Histórias & Personagens:
Zélio Alves Pinto

Poema
 


Os eventos de comemoração dos 500 anos do descobrimento do Brasil não foram somente uma boa oportunidade para o lançamento de projetos de recuperação da memória histórico-cultural do país. Alguns pesquisadores tiveram como objeto de estudo as próprias iniciativas de comemoração e os protestos que a data gerou em todo o país.

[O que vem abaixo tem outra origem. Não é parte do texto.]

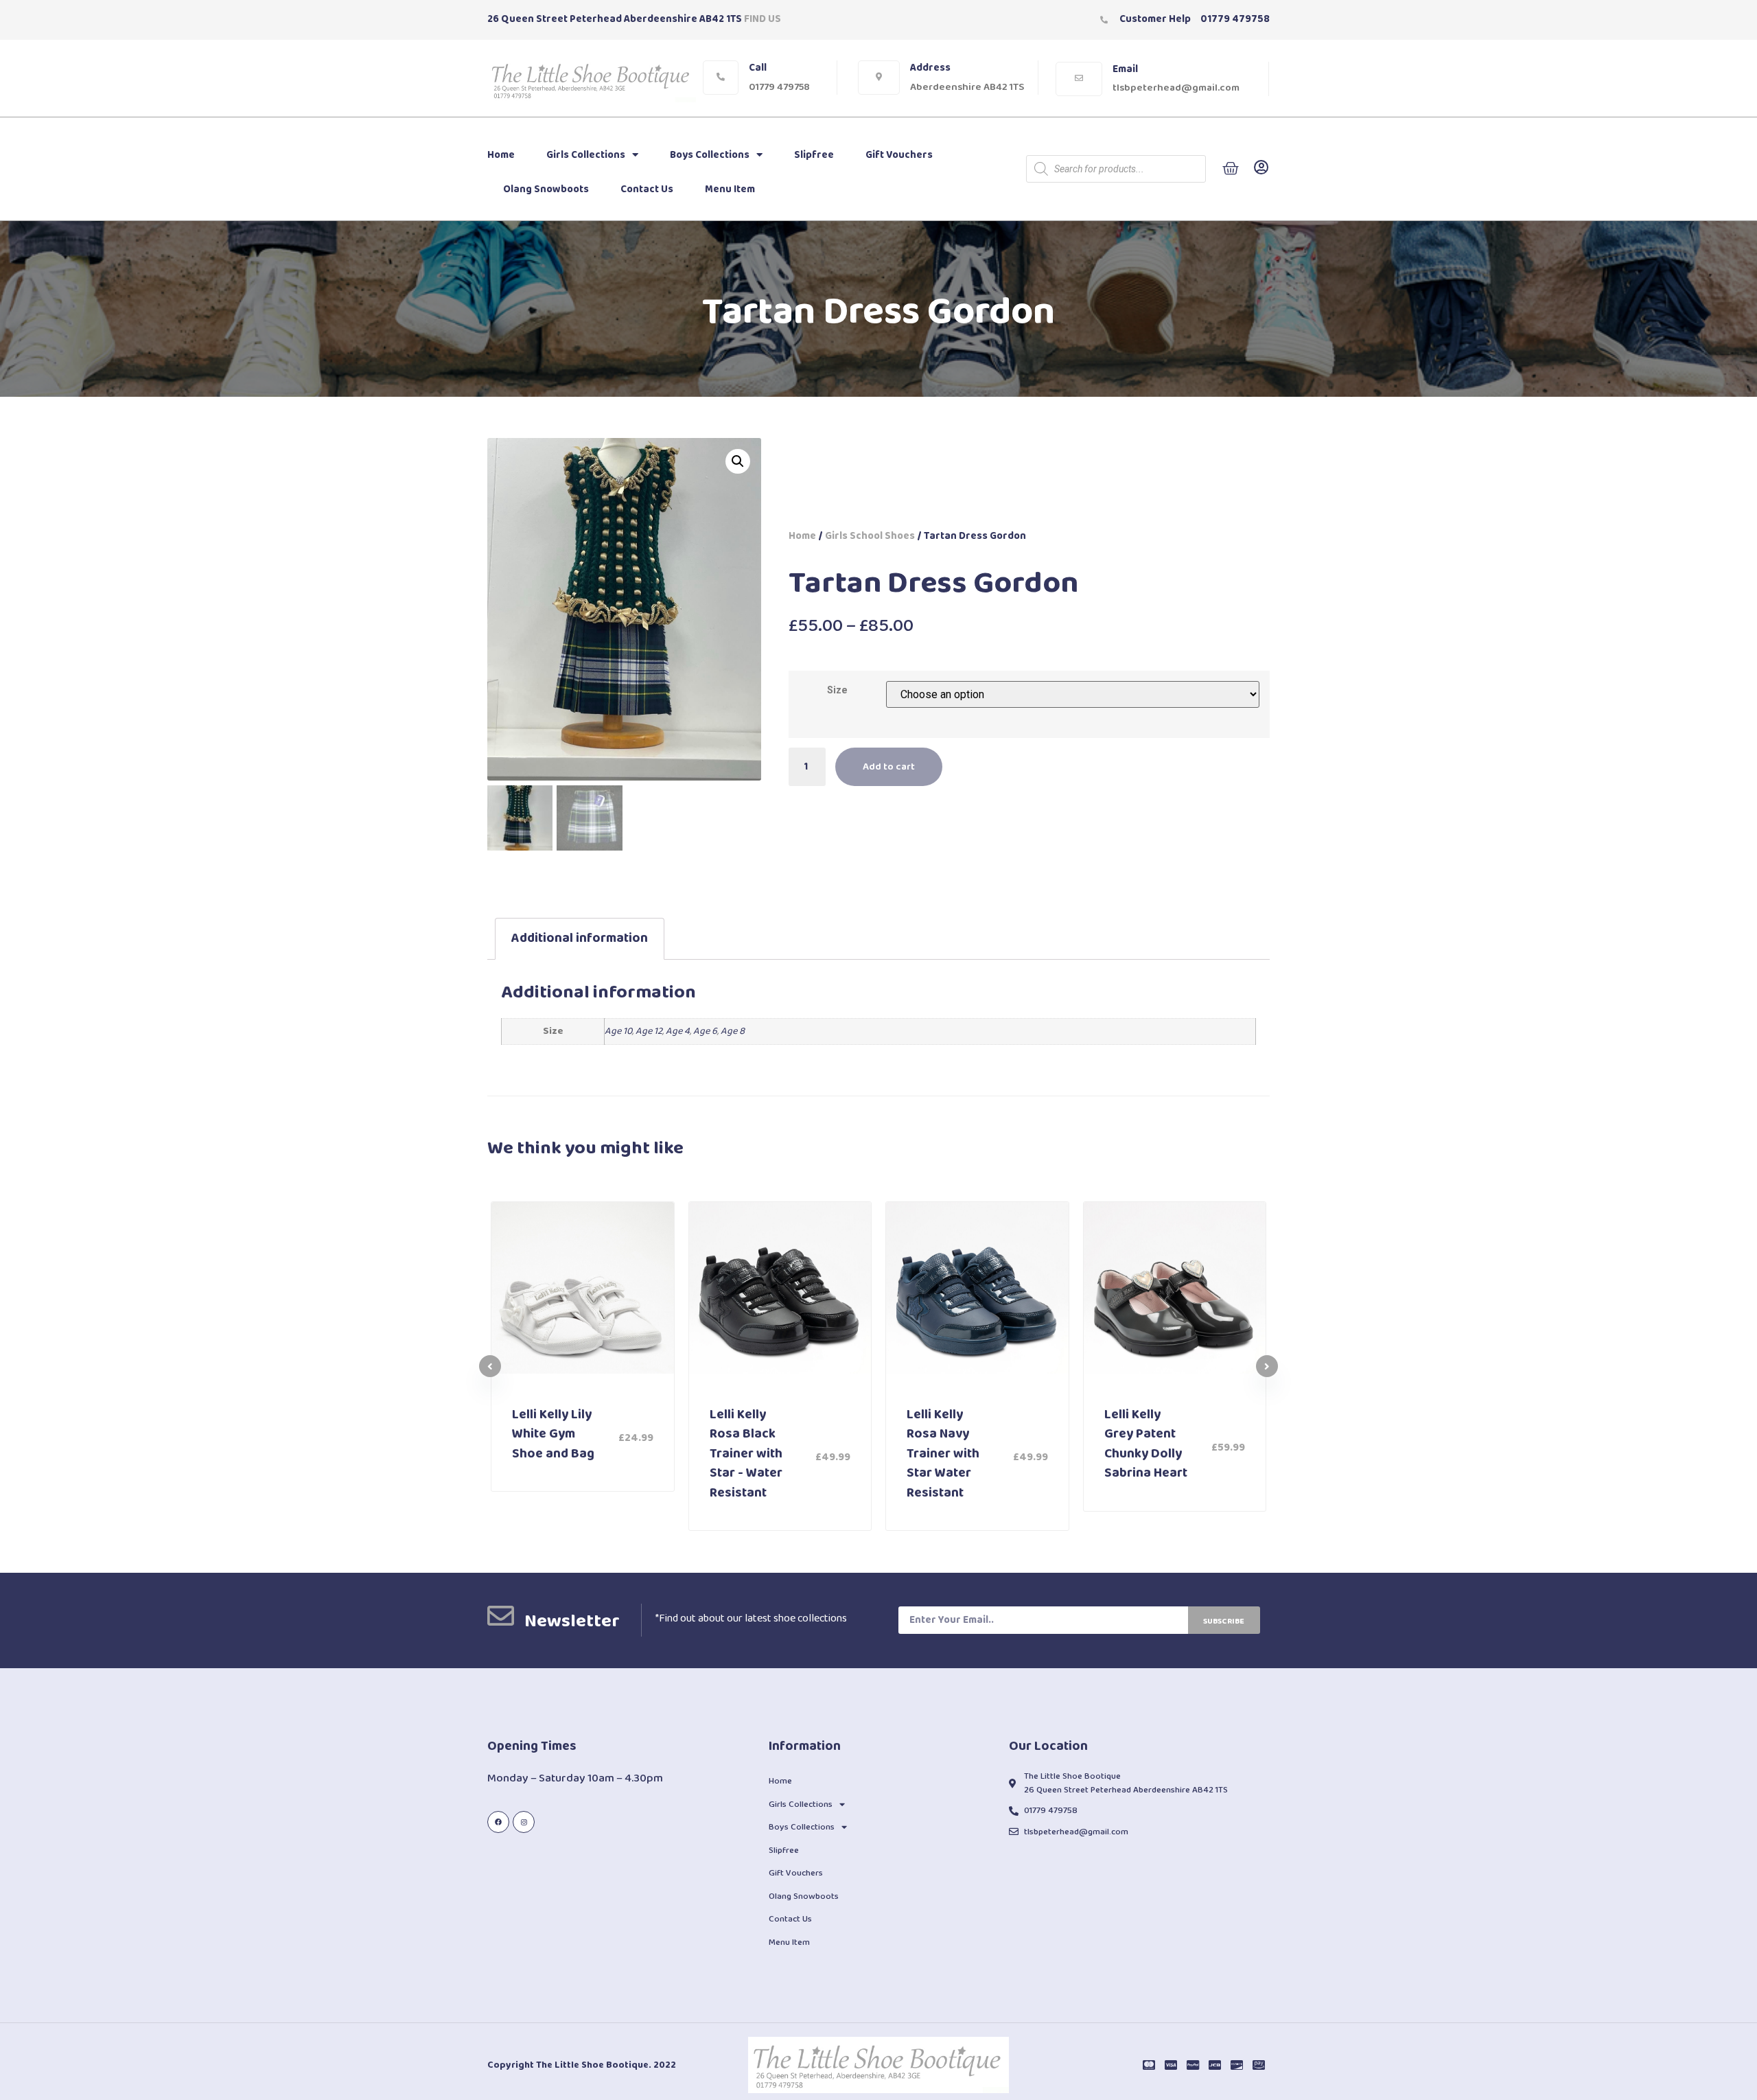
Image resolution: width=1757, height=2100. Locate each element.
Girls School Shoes (870, 536)
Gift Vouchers (899, 155)
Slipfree (814, 155)
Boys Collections (709, 155)
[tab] (579, 939)
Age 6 (705, 1031)
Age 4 (678, 1031)
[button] (1267, 1366)
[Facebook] (498, 1822)
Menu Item (730, 189)
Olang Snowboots (546, 189)
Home (501, 155)
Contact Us (646, 189)
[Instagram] (524, 1822)
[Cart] (1230, 168)
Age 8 (733, 1031)
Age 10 (618, 1031)
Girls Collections (585, 155)
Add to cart (889, 767)
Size (837, 690)
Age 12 (649, 1031)
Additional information (579, 938)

Eneida Cunha - V Centenário foi um campo fértil para a relexão sobre os processos identitários

Reunidos sob a coordenação da professora Eneida Leal Cunha, da Universidade Federal da Bahia (UFBA), diversos pesquisadores vem trabalhando, desde 1998, na análise e na catalogação de toda a cobertura que a imprensa brasileira e portuguesa realizou durante as comemorações do V Centenário do Brasil. Para o projeto intitulado Reconfigurações do Imaginário e Reconstruções de Identidades: produções simbólicas e relações político-culturais contemporâneas que (re)articulam Brasil e Portugal foram estudados os jornais brasileiros Jornal do Brasil, Folha de S. Paulo e A Tarde; os jornais portugueses Público e Jornal de Letras, Artes & Idéias; além das revistas brasileiras Veja, Isto é e Época. O material analisado vai do primeiro dia de 1998 até o final do ano 2000.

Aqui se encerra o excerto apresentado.